• Application Note

Investigation and Performance Evaluation of a Research Prototype Tool for CCS Prediction

Investigation and Performance Evaluation of a Research Prototype Tool for CCS Prediction

  • Yu Yanling
  • Hans Vissers
  • Kate Yu
  • Waters Corporation

This is an Application Brief and does not contain a detailed Experimental section.

Abstract

This application brief demonstrates the CCS values of hundreds of pesticide compounds which were predicted using CCSondemand.

Benefits

  • SYNAPT HDMS, an ion mobility-high resolution tandem mass spectrometry system pioneers a new era of qualitative analysis with four-dimensional data
  • With its ease-of-use, flexibility, and speed, CCS prediction has been shown to be a highly useful tool to provide reference and guidance for qualitative analysis
  • Based on data independent analysis MSE technology, which ensures comprehensive information acquisition without losing even minor or narrow peaks, HDMSE enables greater mobility separation for improved spectral quality and significantly increased analytical capacity by performing comprehensive high-definition tandem MS data acquisition

Introduction

Ion mobility-mass spectrometry (IM-MS) is an innovative 2D detection technique that integrates ion mobility separation (IMS) and mass spectrometry (MS). This technology has been maturing over decades of development and is quickly becoming one of the forefront fields of modern analytical chemistry. Collision cross section (CCS) is an important parameter for discriminating compounds in IM-MS. CCS values remain constant, regardless of instrumentation and experimental conditions, exhibiting unique advantage in qualitative analysis. However, in the absence of CCS reference values for unknowns, the question arises whether a prediction of the CCS value for an unknown can add value to an analysis.
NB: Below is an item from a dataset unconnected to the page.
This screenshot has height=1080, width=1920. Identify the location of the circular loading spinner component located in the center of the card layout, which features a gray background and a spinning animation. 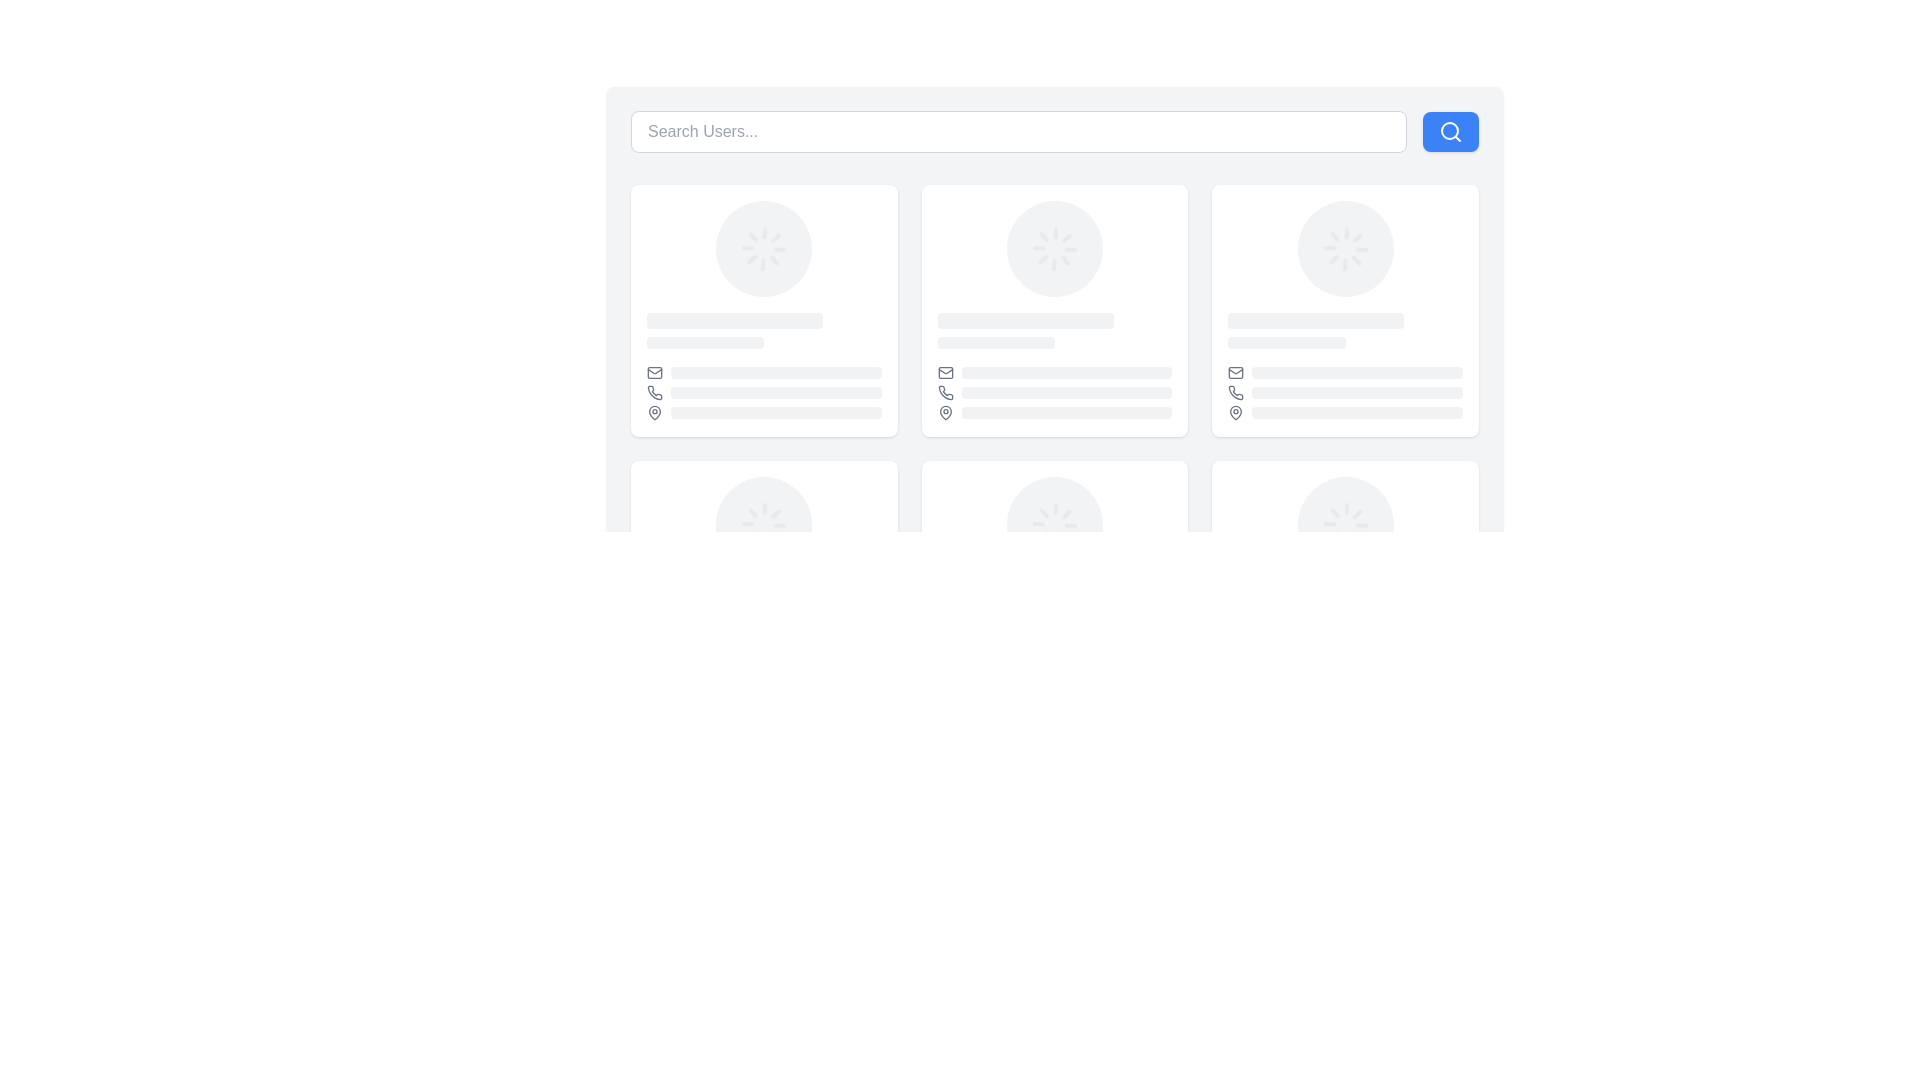
(763, 523).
Several CCS prediction tools have emerged in the public domain. Most of them are machine learning based, which train a model using a large number of experimental CCS values, combined with the structural properties of the compounds. By establishing the relationships between the structure and CCS values of compounds, the CCS values can be predicted for a specified structure.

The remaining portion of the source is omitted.